Independent review of farm funding distribution
The UK Government has announced an independent review of how farm funding is distributed across the UK following Brexit.
The independent advisory panel will look at how subsidies are handed out to England, Scotland, Wales and Northern Ireland from the UK’s exit from the EU until 2022 to ensure they are “fairly split”.
The UK Government confirmed it will not use the Barnett formula alone as a basis for distributing farm funds post-2022.
The review will provide recommendations on how to distribute this cash once the UK has left the EU’s Common Agricultural Policy (Cap), which controls agricultural subsidies.
These recommendations will be “informed by previous allocations of convergence funding” from the EU but “will not revisit these de- cisions or redistribute money that has already been committed”, the Department of Environment, Food and Rural Affairs (Defra) said in a statement.

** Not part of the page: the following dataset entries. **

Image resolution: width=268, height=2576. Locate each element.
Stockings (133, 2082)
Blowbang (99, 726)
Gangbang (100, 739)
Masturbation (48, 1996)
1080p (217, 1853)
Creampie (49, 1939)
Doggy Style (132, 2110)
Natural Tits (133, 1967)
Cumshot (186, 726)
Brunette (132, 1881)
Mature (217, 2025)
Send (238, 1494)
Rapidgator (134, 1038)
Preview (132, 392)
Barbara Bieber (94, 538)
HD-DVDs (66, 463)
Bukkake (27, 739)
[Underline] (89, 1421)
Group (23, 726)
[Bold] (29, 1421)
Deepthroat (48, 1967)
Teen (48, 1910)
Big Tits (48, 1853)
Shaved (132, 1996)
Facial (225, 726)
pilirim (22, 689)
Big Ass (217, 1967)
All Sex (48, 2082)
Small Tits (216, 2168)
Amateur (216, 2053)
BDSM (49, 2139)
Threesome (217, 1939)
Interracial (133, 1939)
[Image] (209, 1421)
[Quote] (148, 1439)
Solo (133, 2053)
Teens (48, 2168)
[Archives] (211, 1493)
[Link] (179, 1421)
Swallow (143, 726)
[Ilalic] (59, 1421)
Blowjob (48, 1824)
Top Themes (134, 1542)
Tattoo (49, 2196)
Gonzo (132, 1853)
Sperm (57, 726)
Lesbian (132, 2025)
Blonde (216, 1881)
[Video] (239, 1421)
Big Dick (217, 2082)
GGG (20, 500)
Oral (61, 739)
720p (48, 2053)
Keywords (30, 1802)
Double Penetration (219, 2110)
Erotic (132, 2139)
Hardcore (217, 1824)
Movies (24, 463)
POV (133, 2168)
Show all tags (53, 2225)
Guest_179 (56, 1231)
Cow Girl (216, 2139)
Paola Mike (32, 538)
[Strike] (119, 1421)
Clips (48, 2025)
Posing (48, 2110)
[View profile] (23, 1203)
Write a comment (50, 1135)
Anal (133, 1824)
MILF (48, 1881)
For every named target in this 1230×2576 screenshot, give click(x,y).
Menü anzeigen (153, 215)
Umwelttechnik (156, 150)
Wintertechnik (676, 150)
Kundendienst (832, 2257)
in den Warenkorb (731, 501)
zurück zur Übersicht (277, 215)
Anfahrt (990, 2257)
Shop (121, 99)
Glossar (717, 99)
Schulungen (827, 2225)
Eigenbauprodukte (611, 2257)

The Scottish Government and Scottish farming organisations argue Scotland is owed the £190 million of EU convergence uplift payments to the UK between 2014-2020.
The convergence cash was triggered due to the low rate of Cap payments given to Scot- tish hill farmers. Aimed at distributing the subsidies more fairly based on average euros per hectare, the UK only qualified for the payments through Scotland, as England, Wales and Northern Ireland were all above the threshold.
By May 2018, the UK Government had allocated around £30 million of the uplift payments to Scotland, with the rest being distributed around the UK.